**Set exercise 1:**
Collect every line of the records that contains the string "format", treating uppercase and lowercase as different.

### Text shown ###

Management needs to act, and locking yourself in, if it’s the only choice, go for it.
In the case of IT, composing across clouds is pretty common because it solves problems. Note I am not talking about brokerage or constant migration or other such nonsense. I’m talking about treating your clouds as a portfolio where you have levels of investment for particular reasons, and can make long run decisions about upping or lowering investment in. You compose across them. Salesforce for CRM, AWS for my front end apps, Google for my analytics, Azure and O365 for internal apps, whatever. It’s reality.
Forcing everything on one cloud, boy I donno. For an SMB, sure.
My point is, don’t tell me how tasty and good for me the shit sandwich I am forced to eat is. Users of EPIC hate it, that’s a market opportunity.
Yes, it is helping me go to market faster. Because the biggest lie people tell themselves is that you can separate the operations of a service from its development. They’re intrinsically linked.
Netflix for example has a metric ton of OSS they’ve built to ensure smooth global operations even though they for a long time ran exclusively on AWS, and have now gone multi-cloud. I wonder why that is? Could it be that running a large service efficiently requires more than clicking some boxes and swiping a credit card?
Apple also is multi cloud and has been investing heavily in Kubernetes talent. I wonder why that is?
Handing developers the keys to the use any managed cloud service without regard to quality or price and especially when they don’t know what they’re doing operationally, hurts my go to market and risk posture when
- I get hit by hacks because they didn’t understand the security posture of the service
- I get hit by bugs that they didn’t know existed But thought that cloud magically makes software bug free
- The solution doesn’t perform or scale because the developers didn’t understand the nuances of a particular cloud’s networking or storage abstraction
- I have 15 different ways deploys of solving the same problem and nothing coordinated
- I have outages due to poor AZ or region planning
Now look, I think it’s great to avoid undifferentiated heavy lifting. I wasn’t implying that I was racking and stacking , or managing my own artisanally installed Kubernetes clusters, I have one that is automated from one of the many solutions out there.
This is purely about choosing the abstractions that I run my business on. I would rather use open and composable abstractions than proprietary dead ends... UNLESS it’s a throw away experiment or skunkworks and even then I’d be skeptical.
Tell me what staff I am saving by running a database on a Kubernetes cluster vs. RDS or Cloud SQL? I still maybe need a DBA. I still need to have someone keep an eye on upgrades , availability, and Performance across the fleet (which aren’t necessarily automagical). I still am responsible for the overall security posture.

###

**Set exercise 2:**
Extend the forum post on cloud lock-in and multi-cloud strategy, starting after its final sentence.

### Data listing ###

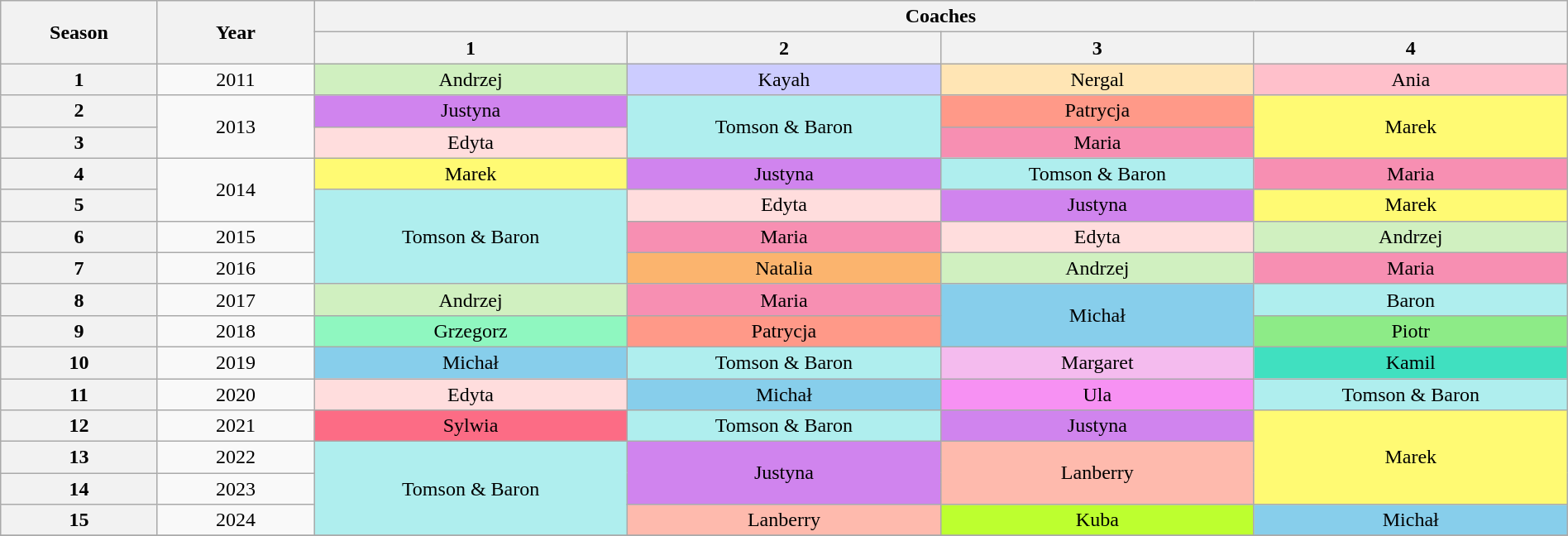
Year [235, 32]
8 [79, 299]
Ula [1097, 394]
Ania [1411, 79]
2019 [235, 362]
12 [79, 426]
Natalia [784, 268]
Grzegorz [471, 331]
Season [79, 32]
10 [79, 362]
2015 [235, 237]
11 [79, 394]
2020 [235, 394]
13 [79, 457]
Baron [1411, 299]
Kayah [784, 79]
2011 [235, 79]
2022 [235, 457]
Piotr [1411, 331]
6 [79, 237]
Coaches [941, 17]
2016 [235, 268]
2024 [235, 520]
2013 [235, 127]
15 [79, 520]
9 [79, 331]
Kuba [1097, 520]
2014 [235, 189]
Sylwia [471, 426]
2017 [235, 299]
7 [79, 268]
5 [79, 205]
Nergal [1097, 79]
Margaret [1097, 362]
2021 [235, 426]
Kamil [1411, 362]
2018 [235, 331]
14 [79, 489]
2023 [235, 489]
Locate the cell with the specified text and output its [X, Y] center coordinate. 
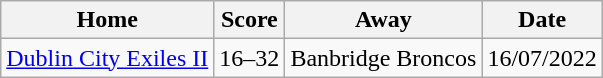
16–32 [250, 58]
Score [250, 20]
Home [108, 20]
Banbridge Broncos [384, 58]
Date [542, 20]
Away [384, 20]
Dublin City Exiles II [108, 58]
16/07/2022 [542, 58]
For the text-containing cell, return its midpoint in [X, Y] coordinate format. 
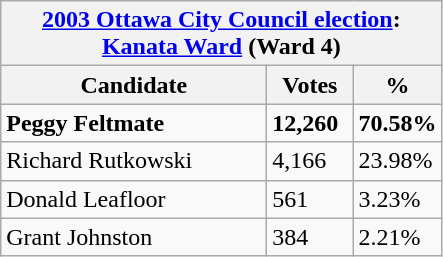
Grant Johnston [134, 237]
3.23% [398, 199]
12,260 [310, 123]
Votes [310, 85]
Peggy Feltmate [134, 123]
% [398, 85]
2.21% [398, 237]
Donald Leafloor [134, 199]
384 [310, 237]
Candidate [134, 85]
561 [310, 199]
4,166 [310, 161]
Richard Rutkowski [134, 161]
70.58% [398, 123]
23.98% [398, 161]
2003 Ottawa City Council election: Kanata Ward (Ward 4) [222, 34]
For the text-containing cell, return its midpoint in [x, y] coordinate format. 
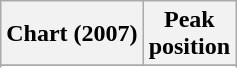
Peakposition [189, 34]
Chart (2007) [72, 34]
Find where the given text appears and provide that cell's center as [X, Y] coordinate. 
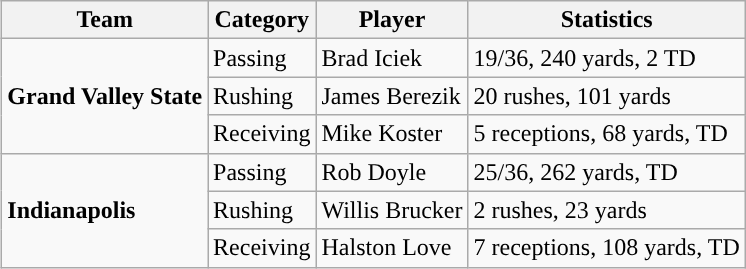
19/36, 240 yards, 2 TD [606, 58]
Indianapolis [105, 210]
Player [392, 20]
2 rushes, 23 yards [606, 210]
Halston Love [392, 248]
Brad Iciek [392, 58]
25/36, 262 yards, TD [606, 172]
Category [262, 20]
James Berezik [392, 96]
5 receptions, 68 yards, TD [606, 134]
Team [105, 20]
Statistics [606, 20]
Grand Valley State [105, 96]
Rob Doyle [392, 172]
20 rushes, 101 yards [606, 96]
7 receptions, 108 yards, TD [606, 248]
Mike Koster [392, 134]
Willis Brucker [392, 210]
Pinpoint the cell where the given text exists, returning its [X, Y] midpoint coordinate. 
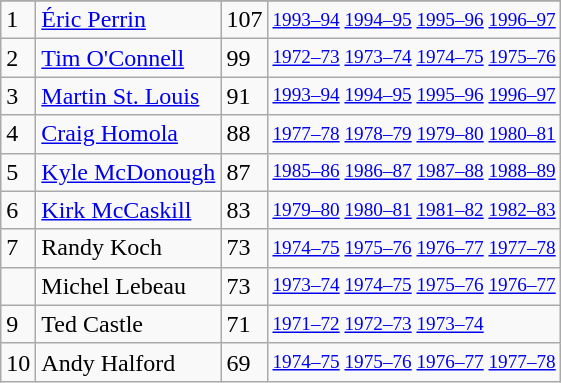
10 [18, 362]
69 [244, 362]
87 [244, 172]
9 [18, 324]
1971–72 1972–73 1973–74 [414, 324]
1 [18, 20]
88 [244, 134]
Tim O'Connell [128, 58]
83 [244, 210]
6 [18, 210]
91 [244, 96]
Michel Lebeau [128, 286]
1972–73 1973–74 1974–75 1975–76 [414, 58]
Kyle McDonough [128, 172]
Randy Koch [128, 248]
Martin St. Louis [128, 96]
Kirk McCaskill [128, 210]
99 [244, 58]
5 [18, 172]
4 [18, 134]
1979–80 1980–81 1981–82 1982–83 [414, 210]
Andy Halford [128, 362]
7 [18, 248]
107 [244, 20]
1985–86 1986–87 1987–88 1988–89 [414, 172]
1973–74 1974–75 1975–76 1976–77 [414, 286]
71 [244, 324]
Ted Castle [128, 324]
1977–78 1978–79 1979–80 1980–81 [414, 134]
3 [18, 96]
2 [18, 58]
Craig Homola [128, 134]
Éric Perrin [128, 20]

###

**Expected answer 1:**
For the text-containing cell, return its midpoint in [X, Y] coordinate format. 
For the text-containing cell, return its midpoint in [x, y] coordinate format. 

**Expected answer 2:**
We aren’t talking about racking and stacking servers and switches here, we are talking about administrator to server or administrator to developer ratios. And while you certainly can have a terrible ratio with Kubernetes (it’s early days) you also can get that down to a very respectable number with good practices and modern tools + abstractions.
As an aside, monolithic EMR/EHR systems are the bane of most health systems’ existence and the vendors like Cerner and EPIC know they have to change (to various degrees) or they will be changed by the market.
Multi cloud undoubtedly saves me money and risk because (a) there is no large company in existence outside of AWS, Google and Microsoft that won’t be multi cloud due to M&A and risk posture (b) I can use the right tools for the job in the particular cloud if they do have a unique offering (c) I can play them off each other when prices and quality suffer. (D) I can use the OSS that is driving the industry rather than using expensive knock offs (looking at you Kinesis!)
This belief that you can pick one outsourcing vendor and you’ll be better sticking with it for all your needs until the end of time is the height of arrogant naivety and has been historically disproven. But every generation needs to learn the hard way.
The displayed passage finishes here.